Writer: Maggie Nelson
Adaptor: Margaret Perry
Director: Katie Mitchell
Only Katie Mitchell could have pulled off a theatrical adaptation of Bluets, a book about depression and the colour blue. In many ways, it’s vintage Mitchell, using cameras and projection in what she calls Live Cinema, first realised so successfully in her take on Virginia Woolf’s Waves at the National Theatre in 2006. Technology may have improved since then, but Mitchell still insists her actors work hard to produce gorgeous images of desolation and heartbreak on the overhead screen.
There’s a sly reference to the death of Woolf in Bluets too.

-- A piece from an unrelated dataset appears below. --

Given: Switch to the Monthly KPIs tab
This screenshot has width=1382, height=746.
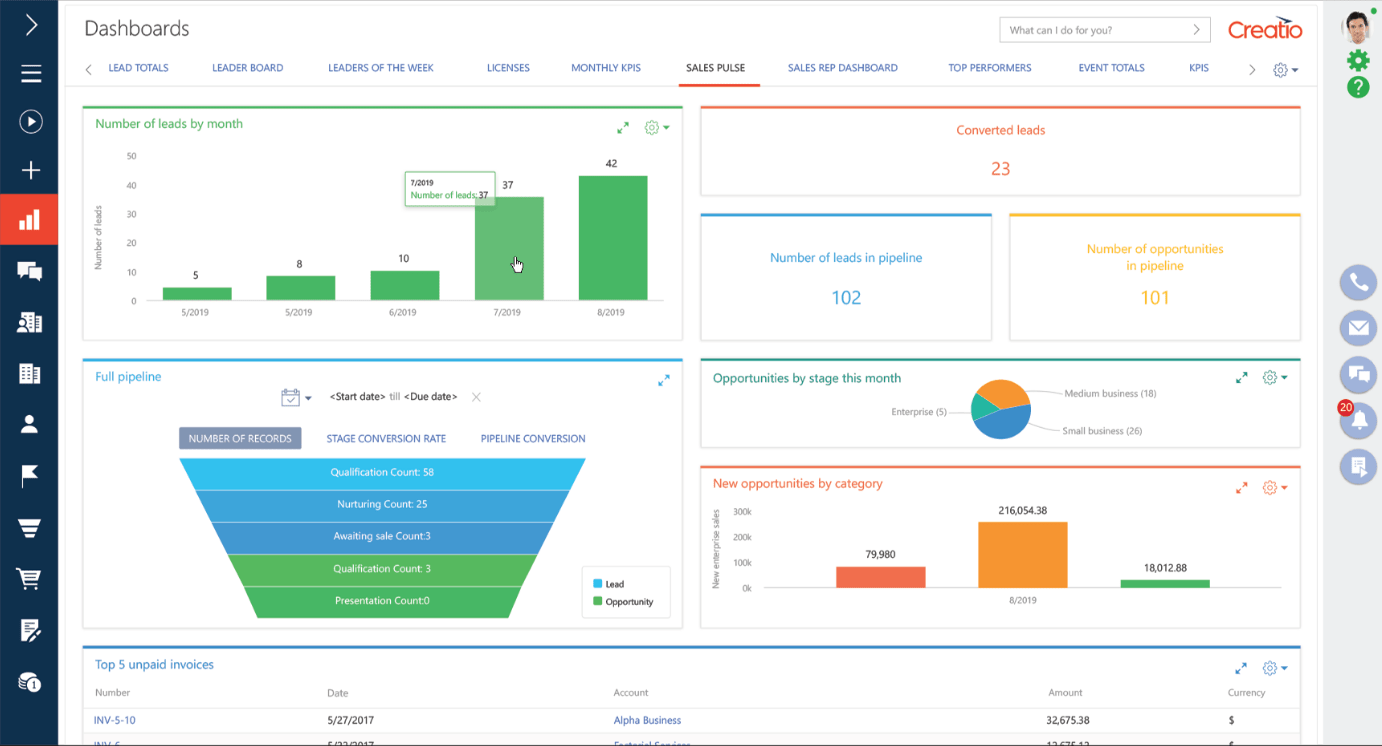Looking at the screenshot, I should point(606,68).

The three narrators (Emma D’Arcy, Kayla Meikle and Ben Whishaw) claim that an obsession with the colour blue makes you want to fill your pockets with stones and find the nearest river. Meikle, dejected, stands in front of a closeup of the Thames while Whishaw (as wistful as his last name sounds) contemplates the river from Vauxhall Bridge. D’Arcy, with tear-stained eyes, pretends to walk along the Embankment. The result is both dramatic and cinematic.

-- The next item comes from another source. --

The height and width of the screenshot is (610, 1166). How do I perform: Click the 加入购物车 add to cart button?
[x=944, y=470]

Steering wheels and windscreen mirrors appear out of nowhere as the narrators, all the same person, a woman in the book, drive across the city, cut with sorrow after the end of a relationship. As a form of self-care, they lean into their love of the colour blue and small blue things: gemstones, a block of dye, a bottle of ink. But the pursuit of the colour becomes an illness in itself.
Seeing blue everywhere, they nurture their depression as to recover would mean that they have forsaken the ex-lover, moved on, become a different person. This selfishness is contrasted with their friend in hospital who has real life-and-death issues. However, this compassionate friend also recognises that the narrator’s mental state is just as urgent and tangible.
At the start of this 80-minute show, it’s hard to settle into the story as you are forced to admire the way the cameras catch the actors drinking shots of bourbon or resting their heads on tables as if they are sleepless in bed. But soon, a rhythm sets in mirrored by the repetitions of the text adapted by Margaret Perry, and the story enfolds incredibly before our eyes, the urban scenes the perfect environment for such loneliness.
The narrator seeks out how other writers like Derek Jarman, Goethe and Wittgenstein have approached blue. Of course, Jarman’s last film, Blue, was just a screen of the colour, while voiceovers charted his blindness and impending death caused by AIDS-related illnesses. Occasionally, the screen in Bluets appears to be exactly the same shade of blue, cold, yet hopeful.
If this all sounds desperately sad – and it is – there are slithers of wry humour, expertly delivered by Meikle, about a self-help book that deals in platitudes that the narrator still ends up buying. But apart from these asides, the three actors capture the blues in all its weary tones. Placing their collection of blue objects on the window sill, they watch the blue seep out.